VIC premier samples new VR tour of Auschwitz

Premier Daniel Andrews (left) speaks with Holocaust survivor Szaja Chaskiel about the virtual reality project the Shoah survivor narrated. Photo: Peter Haskin

“A PROFOUNDLY moving experience” is how Premier Daniel Andrews described to The AJN his sampling of a new virtual reality (VR) tour of Auschwitz that will help future generations understand the horror of the Holocaust.

At the Jewish Holocaust Centre (JHC) on Wednesday, the Victorian Premier was given the opportunity to don a headset and experience a sample of ‘Walk With Me’, the VR tour, which was narrated by Melbourne Auschwitz survivor Szaja Chaskiel, now 89, and produced by filmmaker Danny Ben-Moshe.

Attendees at the launch of the VR project, including Jewish community and political figures, watched on a large screen what Andrews was seeing through his VR goggles.

On a visit to the Jewish Cultural and Arts Precinct, which included opening a new wing at Sholem Aleichem College, Andrews announced a state government grant of almost $126,000 to complete the VR testimony project after an initial grant of $30,000.

The VR tour the Premier experienced included the former site of Auschwitz’s crematoria and the crowded children’s barracks.

“That’s a profoundly moving experience – to be there and, as the title of the film indicates, to walk with someone who survived that horror is a very emotional thing,” Andrews told The AJN.

Describing Chaskiel’s involvement as “a very generous gift” to posterity, the Premier reflected, “It’s a big job to make sure that these stories continue to be told; that you can have that very raw emotion and that authenticity that comes from someone who was there and marry that with the best of technology … It’s more than just testimony.
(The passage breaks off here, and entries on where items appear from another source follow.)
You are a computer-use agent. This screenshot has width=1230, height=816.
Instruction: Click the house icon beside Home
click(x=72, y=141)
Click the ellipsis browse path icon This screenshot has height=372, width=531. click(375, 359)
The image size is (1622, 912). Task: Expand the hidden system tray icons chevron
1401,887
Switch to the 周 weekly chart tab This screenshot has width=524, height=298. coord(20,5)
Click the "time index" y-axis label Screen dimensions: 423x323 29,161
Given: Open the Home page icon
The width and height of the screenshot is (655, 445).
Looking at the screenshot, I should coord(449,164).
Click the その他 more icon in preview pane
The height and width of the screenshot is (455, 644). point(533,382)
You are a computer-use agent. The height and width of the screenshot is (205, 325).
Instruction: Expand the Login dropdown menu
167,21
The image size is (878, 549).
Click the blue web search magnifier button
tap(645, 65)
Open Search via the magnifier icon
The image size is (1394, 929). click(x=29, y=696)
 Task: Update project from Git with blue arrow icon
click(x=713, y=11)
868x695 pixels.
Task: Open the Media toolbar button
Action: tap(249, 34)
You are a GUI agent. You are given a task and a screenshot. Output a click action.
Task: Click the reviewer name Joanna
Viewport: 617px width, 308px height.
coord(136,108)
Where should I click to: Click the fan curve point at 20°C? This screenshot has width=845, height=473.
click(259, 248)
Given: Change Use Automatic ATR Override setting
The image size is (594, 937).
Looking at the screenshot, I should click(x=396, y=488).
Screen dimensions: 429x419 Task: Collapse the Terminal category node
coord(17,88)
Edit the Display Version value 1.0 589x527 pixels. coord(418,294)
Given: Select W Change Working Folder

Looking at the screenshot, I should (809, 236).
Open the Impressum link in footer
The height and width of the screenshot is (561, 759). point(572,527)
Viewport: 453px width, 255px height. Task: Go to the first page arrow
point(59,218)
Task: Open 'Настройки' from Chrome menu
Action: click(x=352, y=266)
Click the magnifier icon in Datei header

“We’re always looking to make sure that our multiculturalism, our history, the values we hold dear, of inclusion and acceptance, of harmony and safety are properly promoted. You can’t understand how important that is if you don’t reflect on terrible times, the worst of times in our shared history,” he said.

Chaskiel, a teenager when he survived Auschwitz, greeted the Premier at the JHC and lamented to him about the rise in Holocaust denial.

JHC director Jayne Josem said, “We took a risk and flew with a survivor to Europe – just myself and a small film crew. Szaja was 87 and we couldn’t wait for funding. We filmed him with a 360-degree camera in his home town in Poland, and in Lodz Ghetto, Auschwitz and Buchenwald camps.”